A.3 Searching for an OID on the site

Figure A.3-1: Searching by OID number

1. The user can search by the OID number. The OID number that was generated or registered on this site is entered in the left panel in the “Enter the OID:” box and then the “Find OID” is selected. The right hand panel will display a drop down with results that match the criteria entered. The user can then select from the drop down the desired results and the “Submit” button for the details.

a. Please note that if the OID that you seek is not in the drop down, it may not have been registered or obtained from this site.

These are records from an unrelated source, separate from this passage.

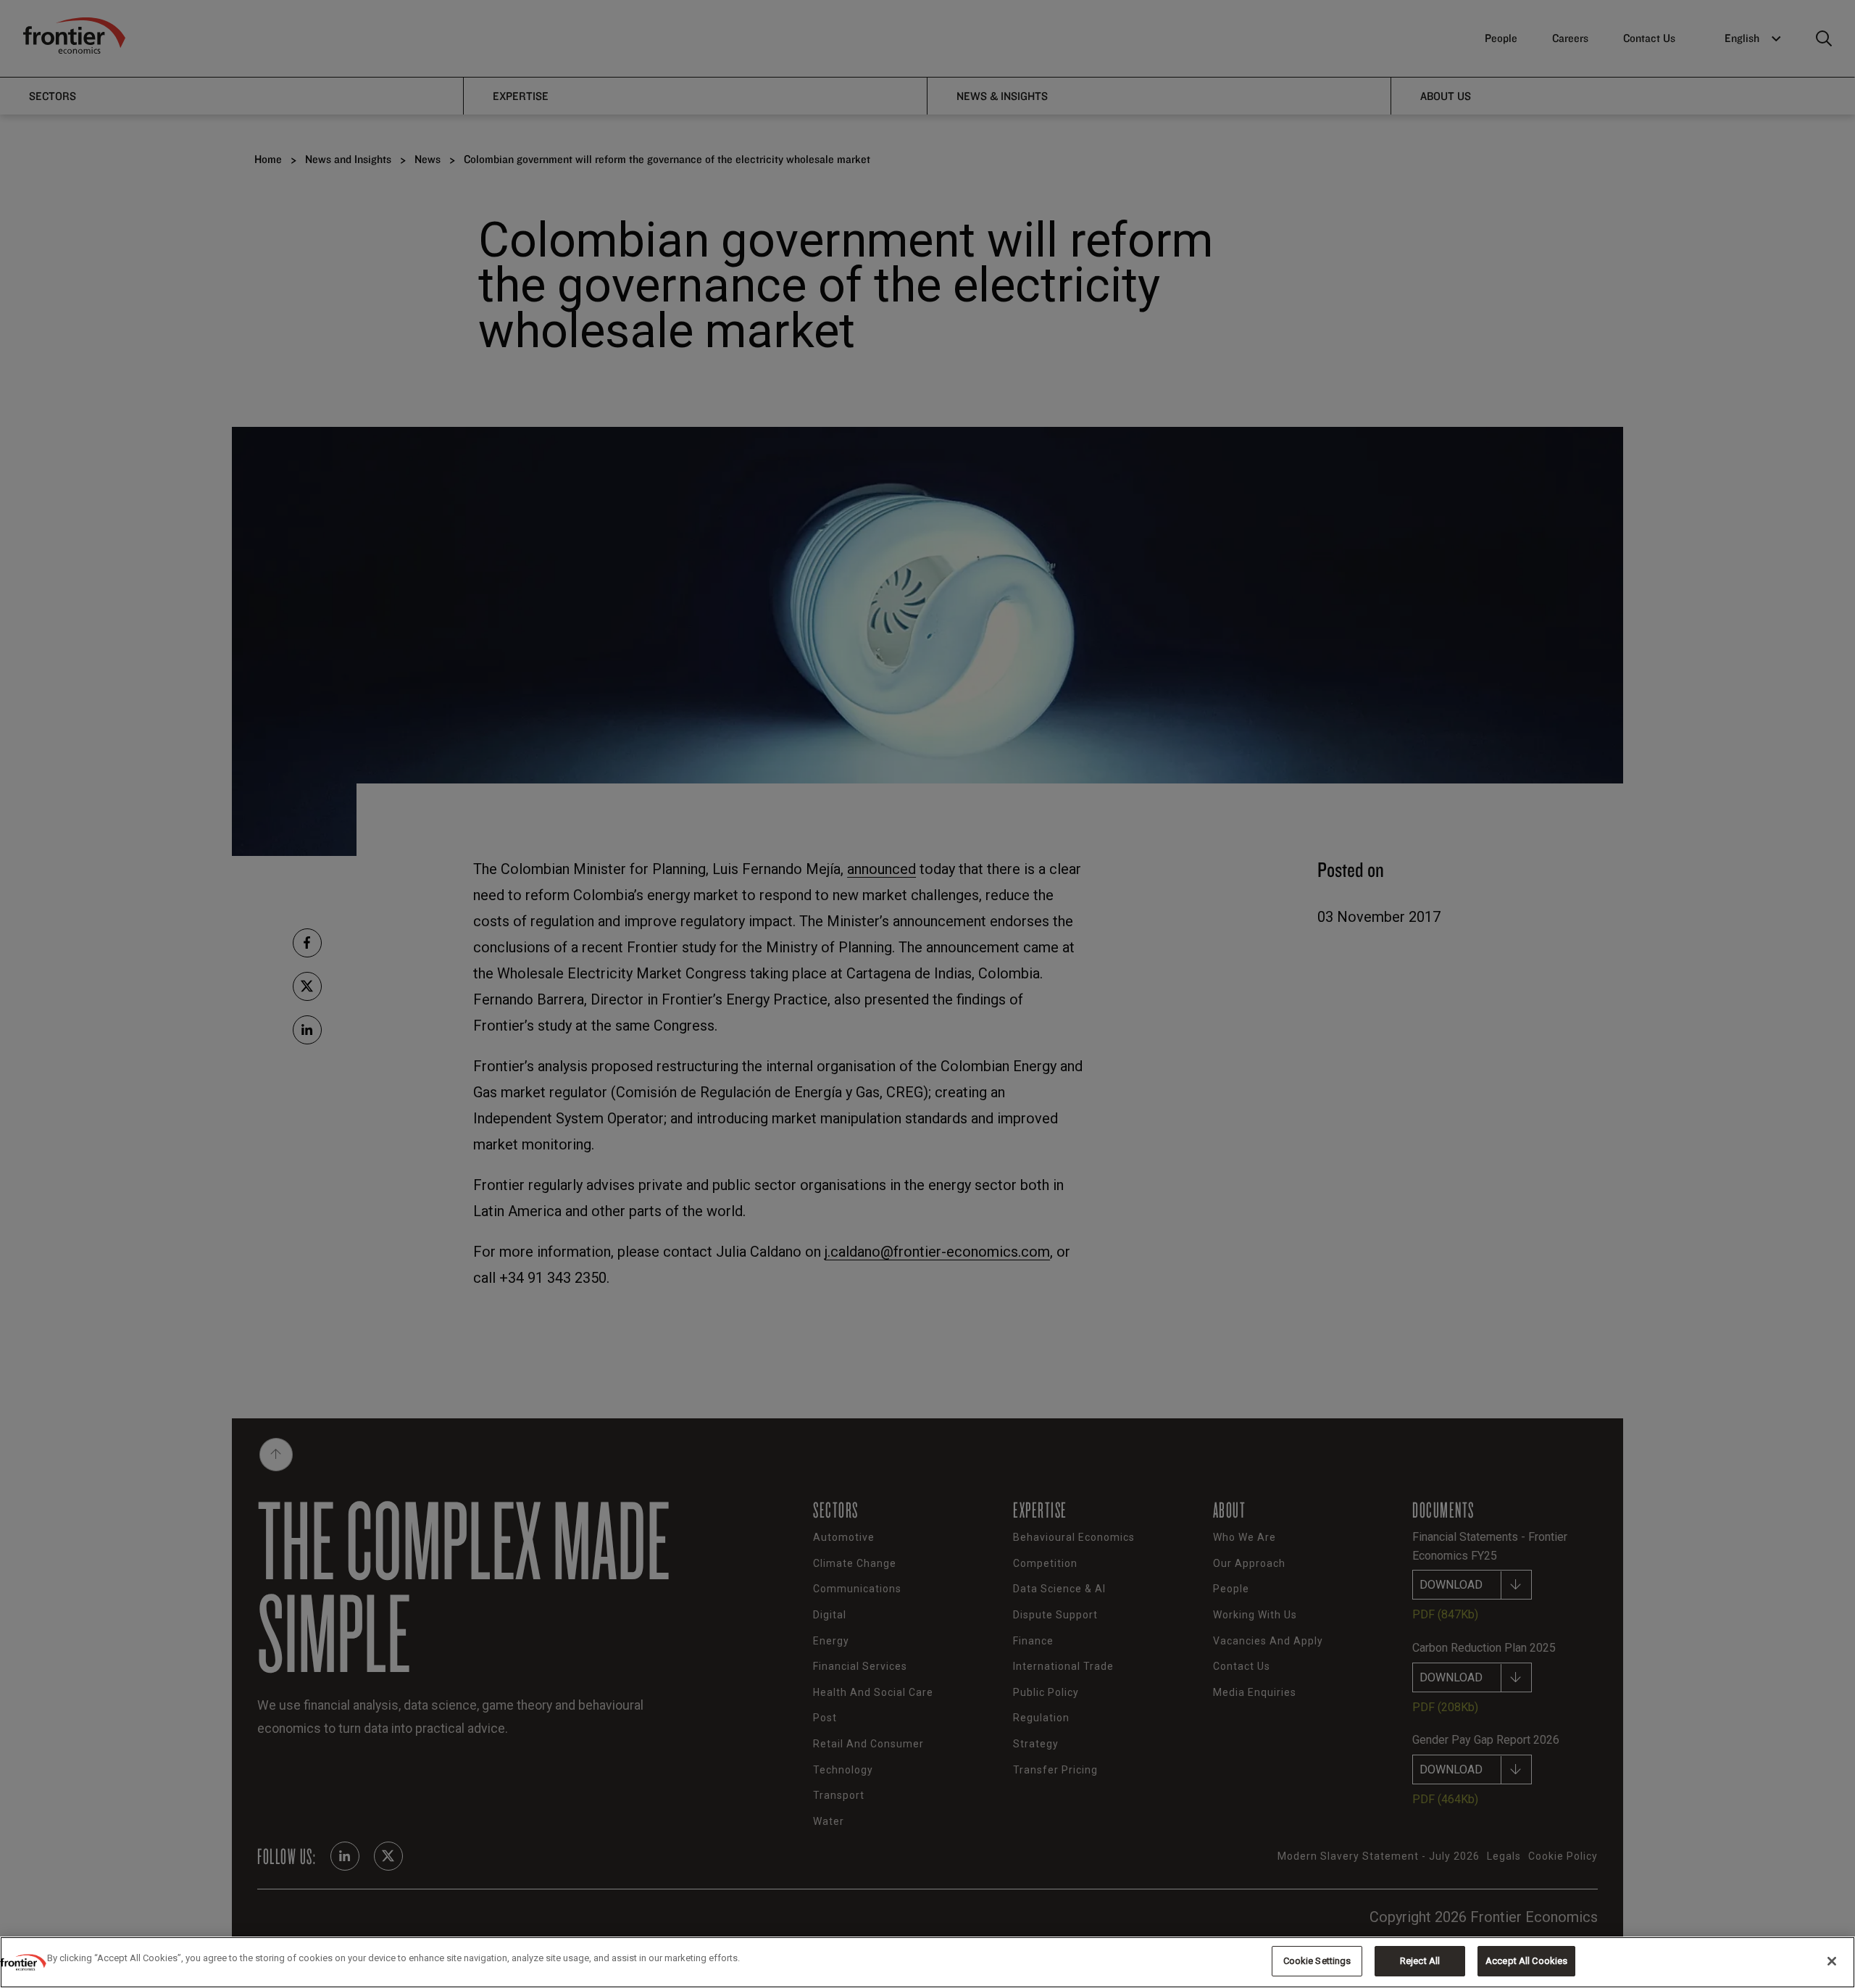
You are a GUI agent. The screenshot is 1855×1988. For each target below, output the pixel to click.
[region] (927, 1962)
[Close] (1832, 1961)
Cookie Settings (1317, 1960)
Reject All (1420, 1960)
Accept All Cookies (1526, 1960)
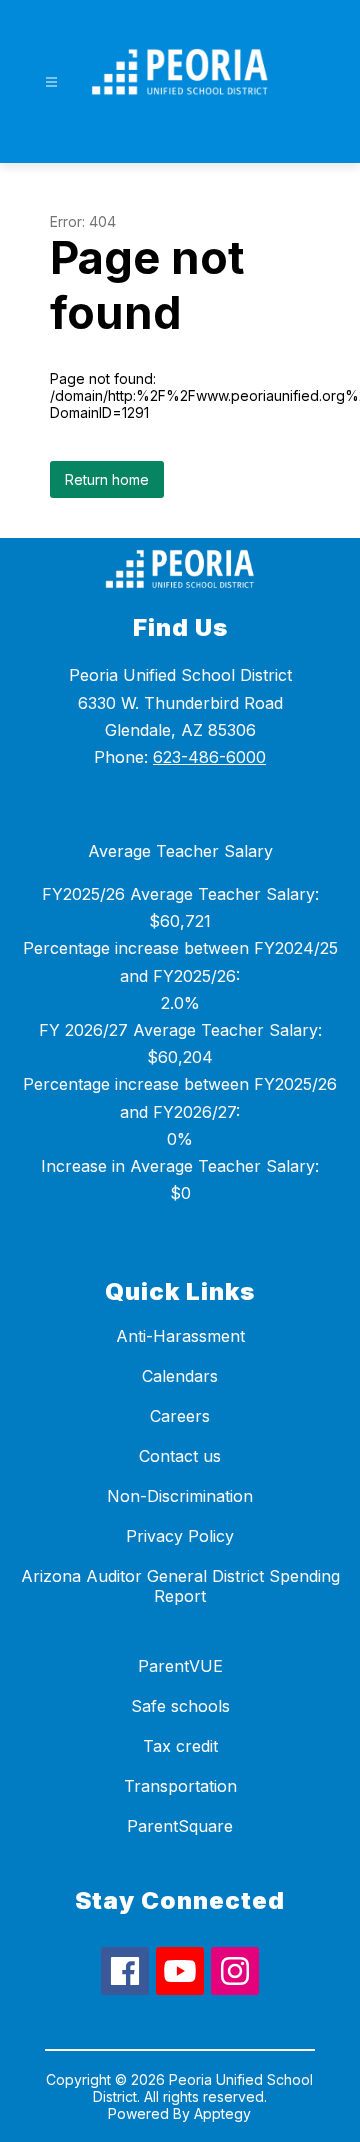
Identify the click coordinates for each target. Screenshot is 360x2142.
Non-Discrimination (180, 1496)
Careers (180, 1416)
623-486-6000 (209, 757)
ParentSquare (180, 1826)
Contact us (180, 1456)
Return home (107, 479)
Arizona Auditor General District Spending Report (180, 1586)
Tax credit (180, 1746)
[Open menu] (51, 82)
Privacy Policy (180, 1536)
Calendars (180, 1376)
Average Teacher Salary (180, 851)
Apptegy (222, 2113)
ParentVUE (180, 1666)
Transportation (180, 1786)
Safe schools (180, 1706)
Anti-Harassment (180, 1336)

Figure A.3-2: Search by OID Description

2. The user can search by the OID description. The OID description that was entered during the generation process on this site is entered in the left panel in the “Enter a string to search the OID description:” box, and then the “Find OID” is selected. The right hand panel will display a drop down with results that match the criteria entered. The user can then select from the drop down the desired results and the “Submit” button for the details.